Now on a heavily loaded system this could happen ...

Time Action
1 pmcd retrieves x=1 and y=10
pcp client receives {[1] x=1 y=10}
4 pmcd retrieves x=4
..delay..
5 pmcd retrieves y=50
pcp client receives {[5]x=4 y=50}
7 pmcd retrieves x=7 and y=70
pcp client receives {[7] x=7 y=70}

And the reported rates would be ...

Time (t) x y
1 no values available no values available
4 (4-1)/4=0.75 (50-10)/4=10.00
7 (7-4)/2=1.50 (70-50)/2=10.00

So, the delayed fetch at time 4 (which does not return values until time 5) produces:

  • x is too small at t=5
  • x is too big at t=7

You're noticing the second case.

Note that because these are counters, the effects are self-cancelling and diminish over longer sampling intervals. There is nothing inherently wrong here.

PMDA appears to have died

Sometimes errors are returned from a metric value fetch from pmcd like "No PMCD agent for domain of request".

There are a number of possible causes, but one is most common. This is the scenario where a PMDA is unable to respond to a request in a timely fashion, usually due to unexpected or unusual latency in the source of its values (the "domain") and not anything related to the PMDA at all.

Since pmcd aims to provide realtime metrics at the time of each sample, it cannot wait for long for the PMDA. So it times out the request after a short period (a few seconds by default), assuming the PMDA is unavailable when no response is received, and closes its connection to the PMDA.

This appears from the client side as if the PMDA died as no values are available. Examination of pmcd.log can be used to confirm when timeouts have occured.

As of pcp-3.11.3 there are now two strategies available to mitigate this by attempting automatic recovery. In both cases, pmdaroot must be configured and running (by default it is) for these strategies to be effective.

Firstly, pmcd will attempt one immediate restart of any PMDA it timed out, at the first available opportunity. This is quite effective, but there remain several cases where it can be thwarted. As it involves a once-only rectification attempt, a backup strategy is also useful.

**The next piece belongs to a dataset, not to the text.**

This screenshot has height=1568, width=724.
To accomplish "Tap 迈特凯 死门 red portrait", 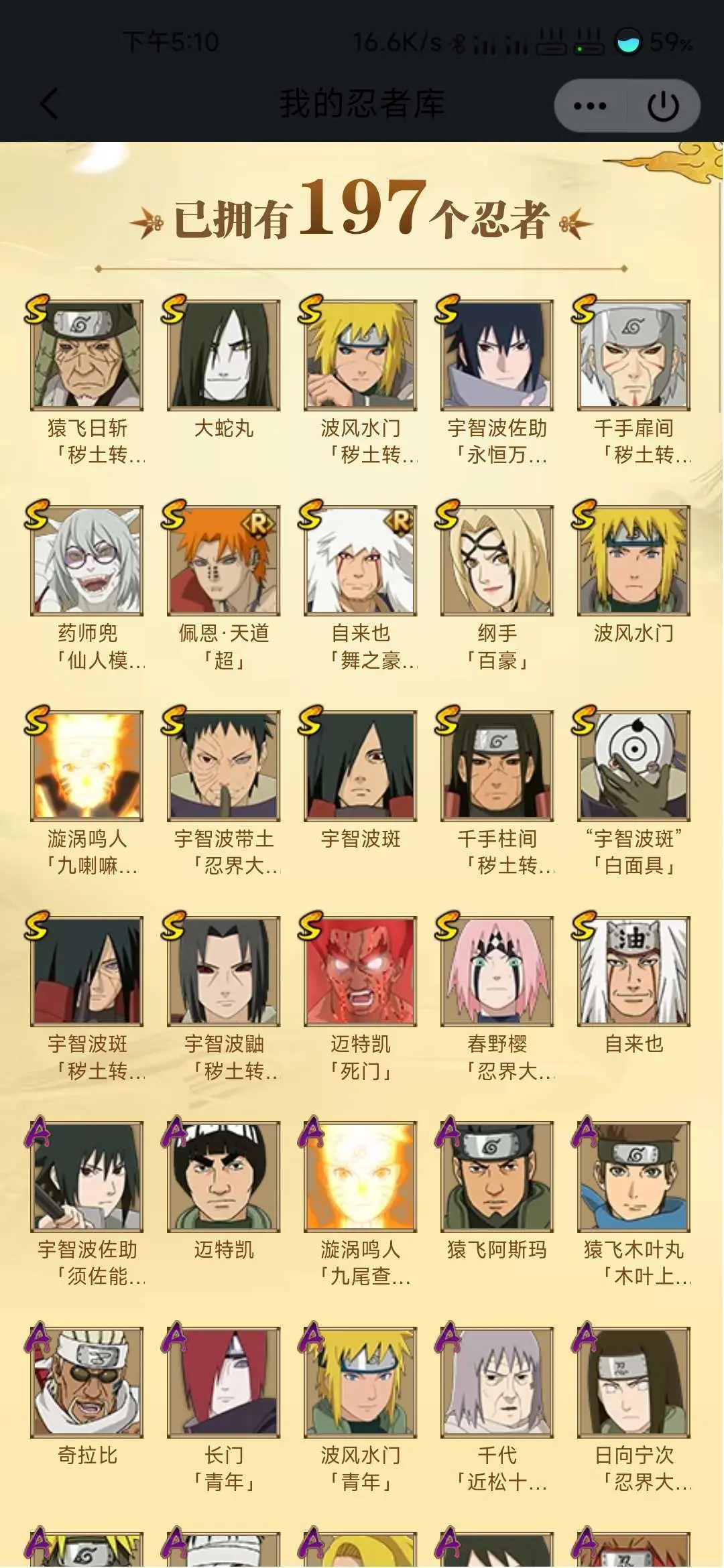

Secondly, a local primary pmie daemon can be enabled to continually monitor the PMDAs and signal to pmcd when a restart is needed. If a PMDA can be restarted automatically, eventually this strategy will manage to do so (unlike the earlier single-shot strategy). pmie is not typically enabled by default, however; refer to the pmie section in the Quick Reference which describes how to enable pmie.

This latter mechanism also writes to the system log when a PMDA is detected to have failed, and the log message contains details about exactly which PMDAs were affected.